Vaxart Announces Positive Preliminary Topline Data from Dose-Ranging Phase 2 Study of its Bivalent Norovirus Vaccine Candidate
Met all primary endpoints: Vaccine was well-tolerated with robust immunogenicity
Continue to expect topline data from Phase 2 GI.1 challenge study in Q3 2023
SOUTH SAN FRANCISCO, Calif., July 06, 2023 (GLOBE NEWSWIRE) -- Vaxart, Inc. (Nasdaq: VXRT) today announced positive topline data from the dose-ranging Phase 2 clinical trial of its oral pill bivalent norovirus vaccine candidate.
Preliminary results of the trial (NCT05626803) showed robust serum immune responses across all doses at Day 29 relative to Day 1. Both doses showed a similar increase in serum antibody responses with no statistical difference between the medium and high dose arms. At Day 29, increases in serum IgA, IgG, and BT50, for both the GII.4 and GI.1 strains in the vaccine arms, were similar to those seen in previous norovirus studies conducted by Vaxart. Mucosal and cell-based assay data will be available at a later date.
Mean Fold Rise Summary (Day 1 to Day 29) Preliminary Data
G1.1 | GII.4 | |||||
Serum antibodies | IgA | IgG | BT50 | IgA | IgG | BT50 |
Medium Dose (n=50) | 5.9 | 4.8 | 3.0 | 9.3 | 6.1 | 4.3 |
High Dose (n=59) | 6.4 | 4.2 | 2.3 | 8.6 | 5.1 | 7.8 |
Placebo (n=25) | 1.0 | 1.0 | 1.1 | 1.1* | 1.0 | 1.0* |
*excluding subject with confirmed gastroenteritis. | ||||||
Results from this Phase 2 dose-ranging study also demonstrated that the bivalent norovirus vaccine candidate was well tolerated, with a favorable safety profile that included no vaccine-related
serious adverse events (SAEs) and no dose limiting toxicity. Adverse event rates for both doses were similar to placebo.

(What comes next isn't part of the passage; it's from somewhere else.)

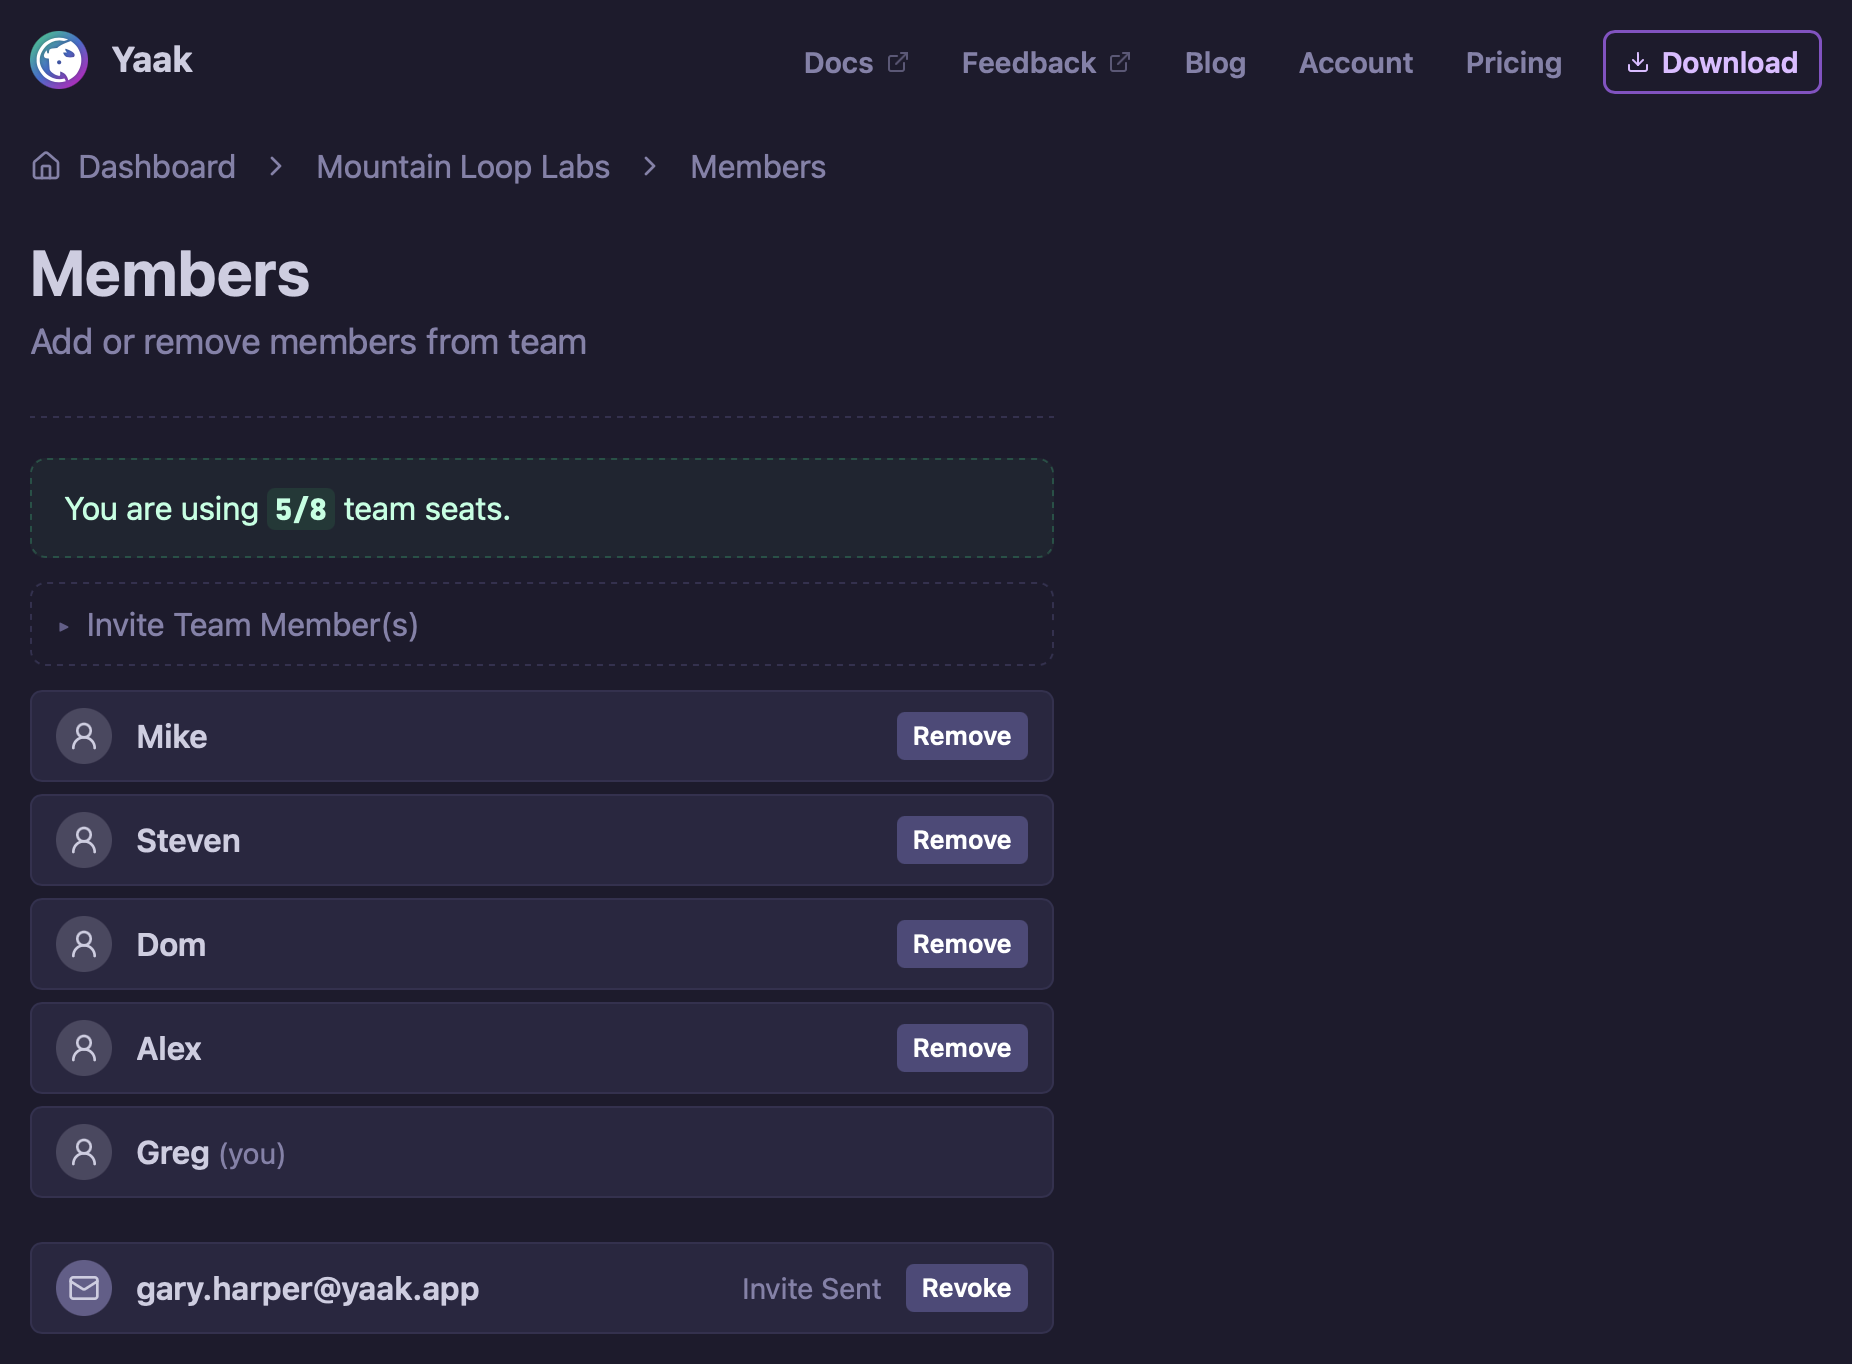
Task: Navigate to the Pricing page
Action: point(1513,63)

“Topline data reported today further validate the potential of our norovirus vaccine candidate and, more broadly, our oral vaccine platform,” said Dr. James F. Cummings, Vaxart’s Chief Medical Officer. “These data, additional forthcoming data from this study, and the data we expect from our norovirus challenge study will help inform our selection of dosage levels in a larger Phase 2b study and support an End-of-Phase 2 meeting with the U.S. Food and Drug Administration.